● SUPPLIED TEXT:

The New Hampshire Department of Education (NHED) designed a school accountability system in 2016 and 2017 to meet the requirements of the Every Student Succeeds Act (ESSA) of 2015. The system was implemented in 2017 and 2018 for the first time and has been operating continuously since then, except for 2020 and 2021 due to the COVID-19 pandemic. NHED thought this represented a good time to evaluate the degree to which the system works as intended.
School accountability systems rarely undergo formative or summative evaluation studies, at least not comprehensively. This report contains a summary of work conducted in 2024 by the National Center for the Improvement of Educational Assessment, Inc. to provide NHED with a formative evaluation, including recommendations for continuous improvement of the state’s school identification and support system. The work used data from the state’s accountability system from 2018 to 2023.

● DATA SHOWN:
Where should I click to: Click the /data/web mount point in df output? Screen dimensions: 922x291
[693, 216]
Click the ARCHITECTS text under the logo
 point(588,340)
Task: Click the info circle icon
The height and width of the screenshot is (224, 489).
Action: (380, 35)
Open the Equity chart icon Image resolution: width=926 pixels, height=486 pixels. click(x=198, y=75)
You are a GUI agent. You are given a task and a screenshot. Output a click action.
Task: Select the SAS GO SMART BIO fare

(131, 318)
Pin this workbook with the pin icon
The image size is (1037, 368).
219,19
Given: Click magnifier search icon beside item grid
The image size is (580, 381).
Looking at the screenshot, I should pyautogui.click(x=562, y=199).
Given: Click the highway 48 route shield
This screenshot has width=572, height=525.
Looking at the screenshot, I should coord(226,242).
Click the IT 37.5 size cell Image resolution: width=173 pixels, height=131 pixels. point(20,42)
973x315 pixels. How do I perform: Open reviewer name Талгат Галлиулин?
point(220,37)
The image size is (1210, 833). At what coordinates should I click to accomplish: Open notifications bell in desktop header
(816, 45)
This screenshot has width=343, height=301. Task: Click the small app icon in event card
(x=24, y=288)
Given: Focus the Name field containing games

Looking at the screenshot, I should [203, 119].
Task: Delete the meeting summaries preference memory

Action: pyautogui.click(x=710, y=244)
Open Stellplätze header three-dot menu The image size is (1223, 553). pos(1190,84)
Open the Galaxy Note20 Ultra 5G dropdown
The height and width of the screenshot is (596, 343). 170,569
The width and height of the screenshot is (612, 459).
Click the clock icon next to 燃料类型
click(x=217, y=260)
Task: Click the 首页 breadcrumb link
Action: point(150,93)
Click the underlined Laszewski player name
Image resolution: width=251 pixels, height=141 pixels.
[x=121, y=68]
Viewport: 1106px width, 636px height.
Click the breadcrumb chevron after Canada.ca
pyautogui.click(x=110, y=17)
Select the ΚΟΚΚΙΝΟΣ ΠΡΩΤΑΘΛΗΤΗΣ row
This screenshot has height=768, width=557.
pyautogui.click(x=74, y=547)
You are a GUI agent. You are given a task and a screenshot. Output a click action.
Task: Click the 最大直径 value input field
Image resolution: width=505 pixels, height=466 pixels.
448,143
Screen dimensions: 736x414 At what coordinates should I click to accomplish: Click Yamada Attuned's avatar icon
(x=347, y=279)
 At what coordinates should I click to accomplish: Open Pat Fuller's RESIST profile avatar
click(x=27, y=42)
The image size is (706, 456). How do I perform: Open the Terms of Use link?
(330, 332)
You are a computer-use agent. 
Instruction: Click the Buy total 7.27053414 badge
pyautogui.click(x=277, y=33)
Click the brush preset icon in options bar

● EXERCISES TO COMPLETE:
A – In the passage about New Hampshire's school accountability system, which organization did the 2024 evaluation work?
B – Extend the passage about New Hampshire's school accountability system, picking up after its final sentence.

● ANSWERS IN ORDER:
A – The National Center for the Improvement of Educational Assessment, Inc.

B –
Four evaluation questions guided this project:
- Is the accountability system identifying the “right schools” for federal designations?
- Are 1003/CSI funds adequate for establishing school improvement programs?
- Is the accountability system producing useful information for improving schools?
- Do identified schools improve, and do they do so faster than non-identified schools?
We focused on the Comprehensive Support and Improvement (CSI) designations in addressing each research question. To the extent possible, we explored the implications of these questions for Targeted Support and Improvement (TSI) and Additional Targeted Support and Improvement (ATSI).